Please output, word for word, the portion of the thread on slow triangular solves between "Slow lower triangular" and "Mf = cholesky!(Symmetric(A'A))", inclusive.
-- START OF Selection --
Slow lower triangular solves when compared to full Cholesky

Can somebody here help me understand why in this code solving with the L in A = LL^T is an order of magnitude slower than just solving using A? Here is a MWE:

using BenchmarkTools

if !(@isdefined x) # because I lazily re-run in a REPL.
  const A  = randn(5_000, 5_000)
  const Mf = cholesky!(Symmetric(A'A))
end

# With:
# BLAS.get_num_threads() == 4
# BLAS.vendor() == :mkl
# versioninfo() == (v1.6.2, official binary, etc)

print("Full solve:") # 5.050 ms, 0 alloc.
@btime ldiv!($Mf, x) (setup=x=randn(5_000))
print("Cholesky factor solve:") # 59.8 ms, 3 alloc, 190 MiB.
@btime ldiv!($Mf.L, x) (setup=x=randn(5_000))

At larger matrix sizes, the difference is even more pronounced. For a 22k x 22k matrix, the differences was 0.1 seconds vs 1.5 seconds. Looking at the which(LinearAlgebra.ldiv!, ...) outputs, it looks like with the triangular Mf.L Julia is calling trtrs!, whereas for Mf it is calling potrs!. I am sure that potrs! is doing something smarter than just two sequential triangular solves, but it seems a little surprising that this ldiv! makes big allocations and is that much slower. Intuitively, shouldn’t the solve with a triangular factor be faster, if anything?

If it matters, I have an intel CPU that does use AVX-512, and like the snippet above says, I use MKL with 4 BLAS threads. From looking around, I see other posts on the forum that say that trtrs! is slower by a factor of two or three from other triangular solvers, but I haven’t seen this particular issue. Apologies if this is a rehash of a known issue or discussion.

EDIT:
Okay, there is definitely something confusing happening here. I deleted this topic because at first I think I had just made a mistake with my BenchmarkTools interpolation. When I did

@btime ldiv!($(Mf.L), x) (setup=x=randn(5000))

then the times looked reasonable. But the issue persists when I just do

const _x = randn(5000)
@time Mf.L\x # 0.05 seconds
@time Mf\x # 0.005 seconds

So it’s still an order of magnitude difference in this less careful benchmark. I honestly am not sure anymore if this is just a weird benchmarking issue or if trtrs! vs potrs! is actually causing a problem.

So many edits. Sorry everyone.

1 Like

Doesn’t Mf.L first have to copy the triangular factor into a newly allocated matrix? This has O(n^2) complexity similar to the solve itself, so it is quite a significant cost.

When you interpolate $(Mf.L) into @btime, you are precomputing this copy operation, removing it from the benchmark time.

1 Like

Indeed I get big differences as suggested by @stevengj:

julia> @btime ldiv!($Mf.L, x) (setup=x=randn(5000));
  169.805 ms (3 allocations: 190.73 MiB)

julia> @btime Mf.L;
  167.914 ms (3 allocations: 190.73 MiB)

Inspection reveals that Mf.L calls getproperty, which does a copy and explains almost all the time and allocations. So let’s do the copy in setup:

julia> @btime ldiv!(MfL,x) setup=(MfL=Mf.L;x=randn(5000));
  5.993 ms (0 allocations: 0 bytes)
-- END OF Selection --
-- START OF Record set --
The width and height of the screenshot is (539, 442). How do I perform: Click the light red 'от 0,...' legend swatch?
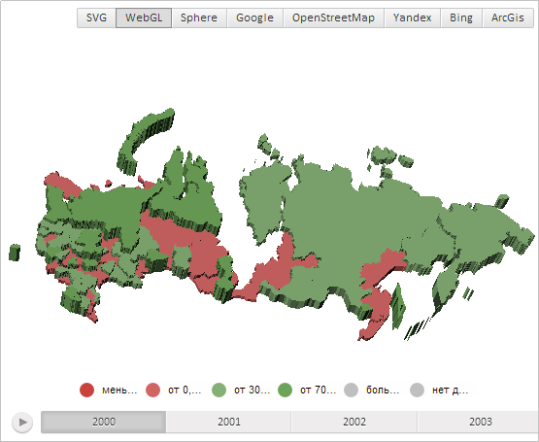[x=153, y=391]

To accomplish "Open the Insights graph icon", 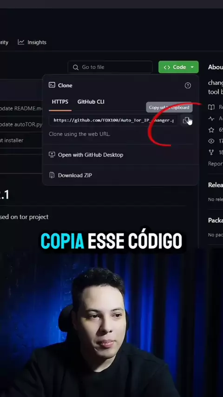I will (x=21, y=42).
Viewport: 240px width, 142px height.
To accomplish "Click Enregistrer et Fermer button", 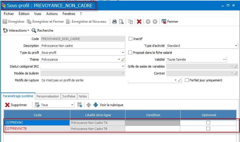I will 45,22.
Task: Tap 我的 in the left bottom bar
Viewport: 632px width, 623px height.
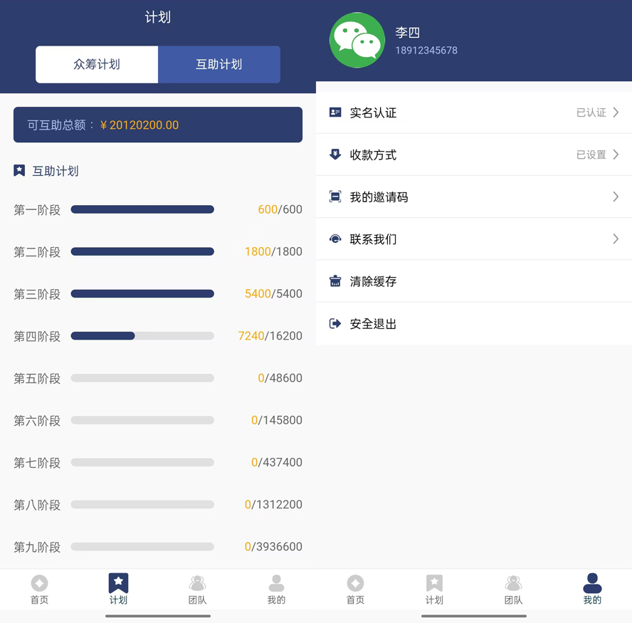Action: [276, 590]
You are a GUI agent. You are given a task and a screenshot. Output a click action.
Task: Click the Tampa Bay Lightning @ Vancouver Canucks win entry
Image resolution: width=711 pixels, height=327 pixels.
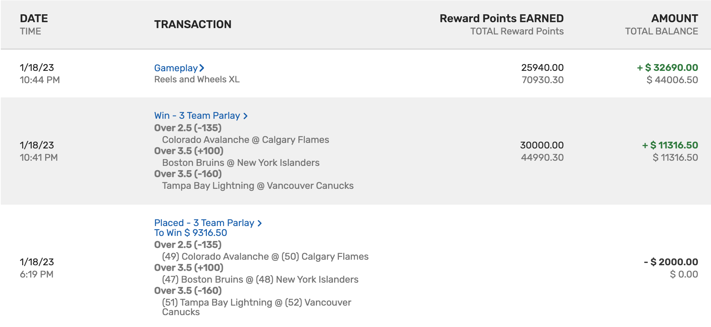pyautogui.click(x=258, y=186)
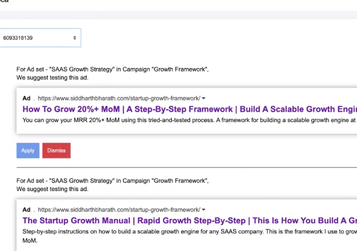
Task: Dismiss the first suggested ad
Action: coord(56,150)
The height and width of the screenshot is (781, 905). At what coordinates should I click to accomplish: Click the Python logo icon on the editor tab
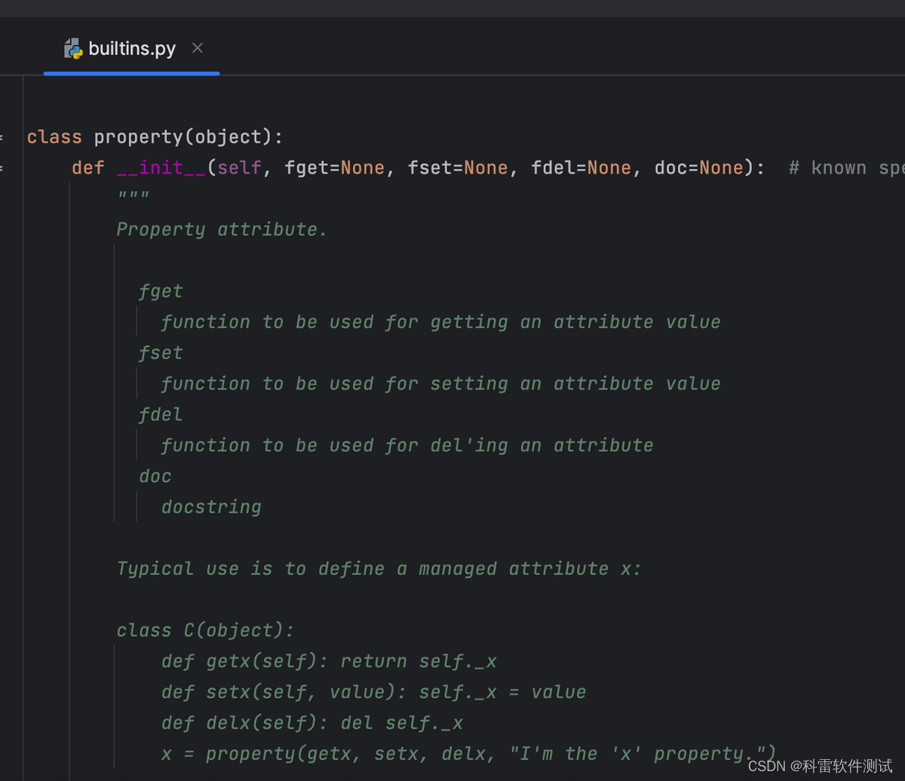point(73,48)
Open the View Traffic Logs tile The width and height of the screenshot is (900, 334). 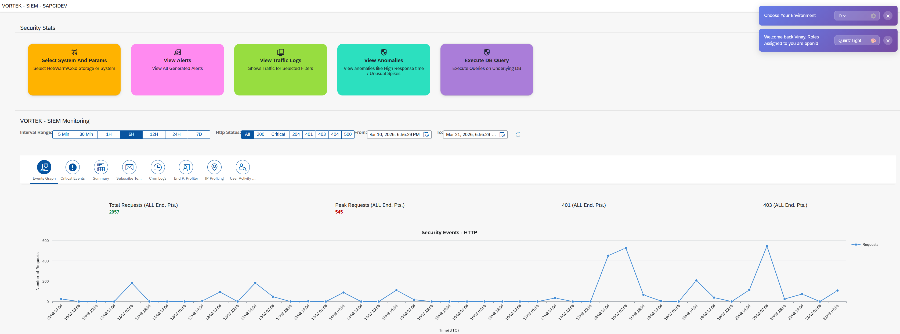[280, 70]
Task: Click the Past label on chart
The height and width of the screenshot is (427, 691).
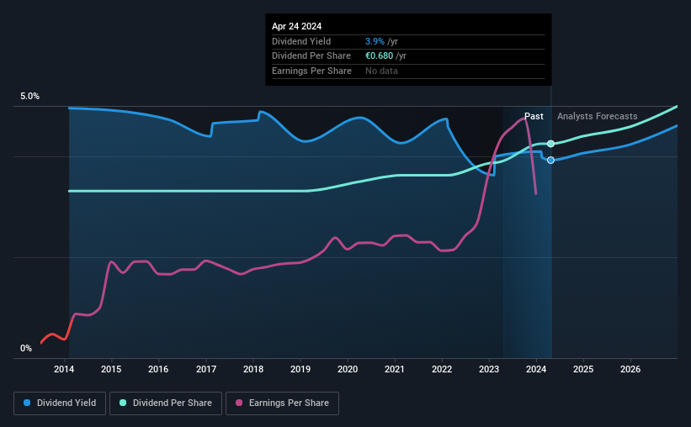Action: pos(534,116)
-- END OF Record set --
-- START OF Record set --
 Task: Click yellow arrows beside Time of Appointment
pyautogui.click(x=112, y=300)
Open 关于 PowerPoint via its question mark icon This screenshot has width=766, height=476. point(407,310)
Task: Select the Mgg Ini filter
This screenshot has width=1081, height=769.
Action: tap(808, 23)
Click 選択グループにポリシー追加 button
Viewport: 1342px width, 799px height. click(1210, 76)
-- END OF Record set --
-- START OF Record set --
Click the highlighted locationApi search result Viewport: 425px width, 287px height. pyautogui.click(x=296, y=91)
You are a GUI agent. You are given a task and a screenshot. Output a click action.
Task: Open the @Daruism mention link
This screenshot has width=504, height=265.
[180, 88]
-- END OF Record set --
§ **Complete response**
Slow lower triangular solves when compared to full Cholesky

Can somebody here help me understand why in this code solving with the L in A = LL^T is an order of magnitude slower than just solving using A? Here is a MWE:

using BenchmarkTools

if !(@isdefined x) # because I lazily re-run in a REPL.
  const A  = randn(5_000, 5_000)
  const Mf = cholesky!(Symmetric(A'A))